So basically we think we may have been the target or potentially will be target of burglars soon.
On Saturday night a neighbour knocked and told us they had seen two men at the end of our drive with their phones out taking pics of our car/house. He couldn’t tell exactly which but was fairly sure that’s what they were doing. When we came out into his own drive they put up their hoods and walked off. We live at the bottom of a cul de sac & he saw them walk down the street, stop outside and take the pics and then walk back up when he came out. So it seemed very deliberate rather than coincidental.
Neighbour rang the police to report it who came out and spoke to us and a few other neighbours etc. Advised us how to be careful with keys and so on and said they had driven round the area but hadn’t seen anyone.
I actually feel sick with anxiety about being broken into now. We have a 3 month old baby and a very sweet but nervous dog with epilepsy in the house. I am terrified of them coming in while we’re in or of them stealing the dog. The thought of how scared the dog would be with if she was taken away makes me want to cry. She sleeps in the kitchen which the most likely place someone would come in.
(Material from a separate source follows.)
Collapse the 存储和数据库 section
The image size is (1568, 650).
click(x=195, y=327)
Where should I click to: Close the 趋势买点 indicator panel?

We have an alarm but it’s basically just a sensor in each room downstairs and can’t be set because the dog would set it off when she walks around in the night. We can’t really afford a new alarm system.
We’re taking all car and house keys and bags/wallets and so on to bed with us at night. We’re always careful about locking doors and have security lights outside. Apart from that I don’t think there’s much we can do.
I feel like I’m being watched now and am waiting for something bad to happen. I’ve had bad anxiety in the past and this has really triggered it again and set me off imagining every possible scenario, each one worse than the last. I’m at home most of the time with the baby but now don’t feel safe here and also don’t want to leave the house for fear of what could happen to the dog. It’s a horrible feeling. I should add I couldn’t care less about possessions or if the car was taken, it’s the thought of any harm coming to us or our privacy being invaded that I’m scared of.
Has anyone any experience of this or advice on how I can live my life not in constant fear now?